_REQUIREMENT_
What lines in the data below mention the string "agent"? Copy them out.

_DATA SECTION_
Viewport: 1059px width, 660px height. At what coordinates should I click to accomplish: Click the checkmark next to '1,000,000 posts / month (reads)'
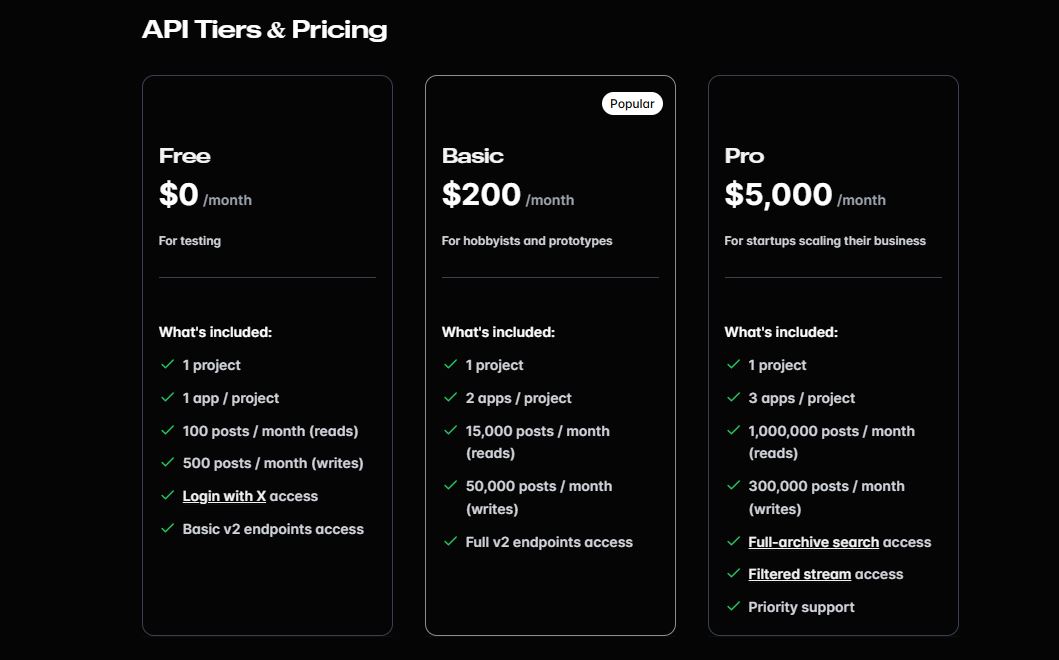pyautogui.click(x=732, y=431)
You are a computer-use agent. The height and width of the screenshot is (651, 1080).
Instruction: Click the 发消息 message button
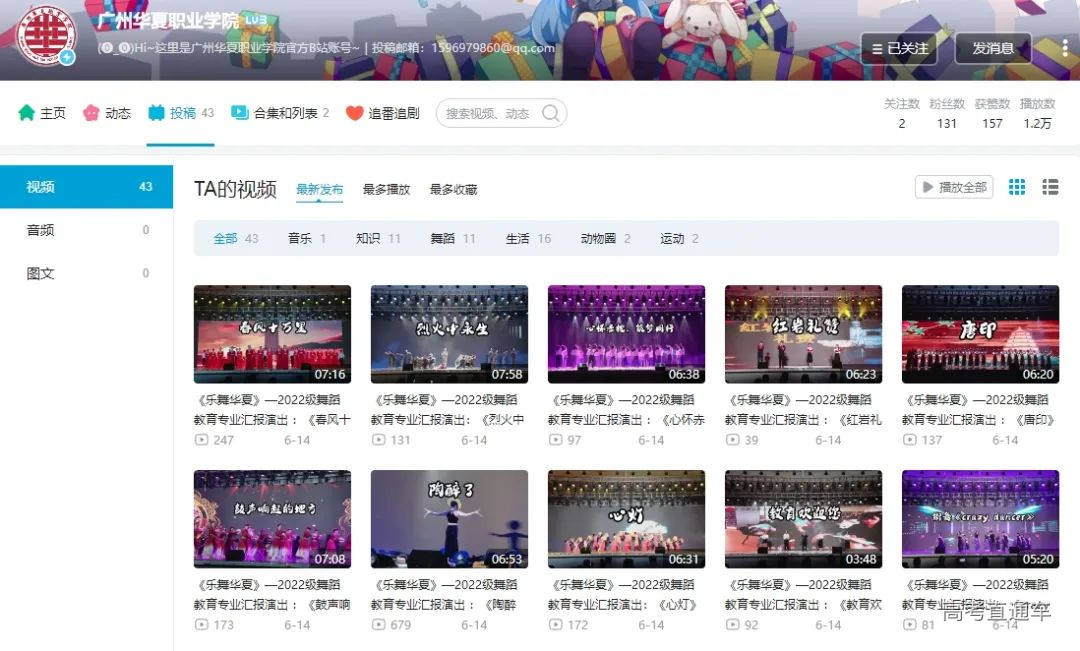point(992,47)
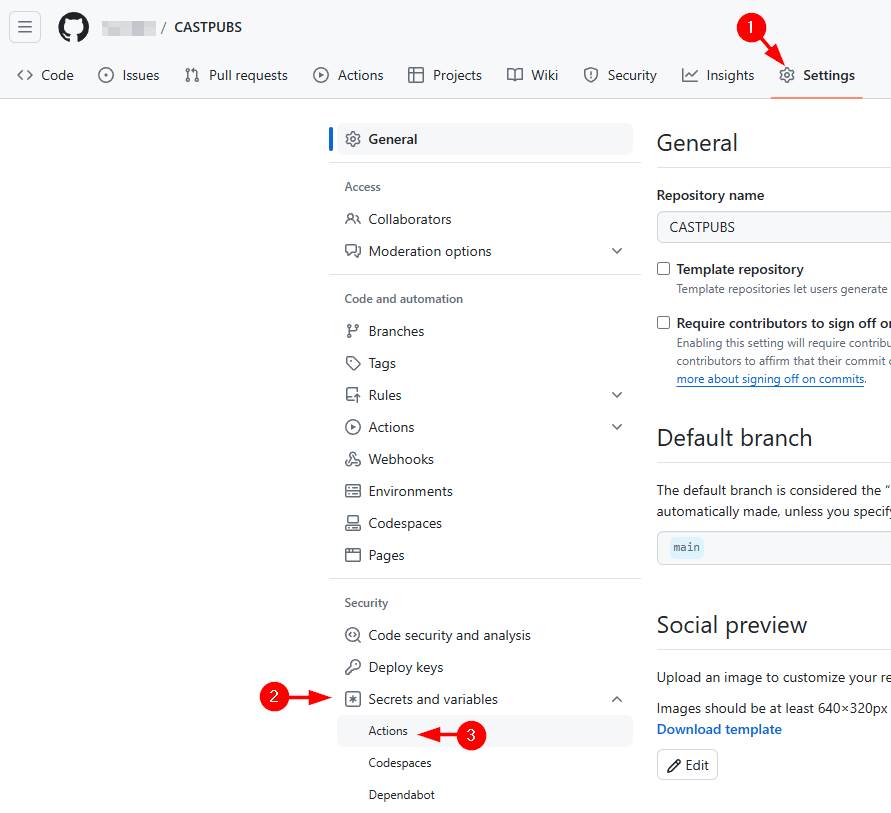
Task: Click the Tags icon in sidebar
Action: click(352, 363)
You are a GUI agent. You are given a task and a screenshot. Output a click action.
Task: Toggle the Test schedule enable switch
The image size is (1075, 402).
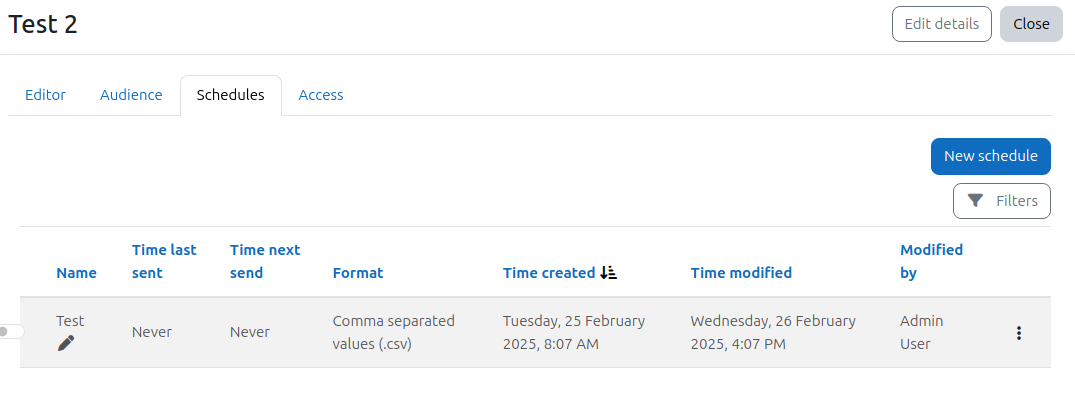pos(11,331)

_EXERCISE SOLUTION_
You are a computer-use agent. The height and width of the screenshot is (651, 1080).
You are a GUI agent. You are given a task and a screenshot. Output a click action.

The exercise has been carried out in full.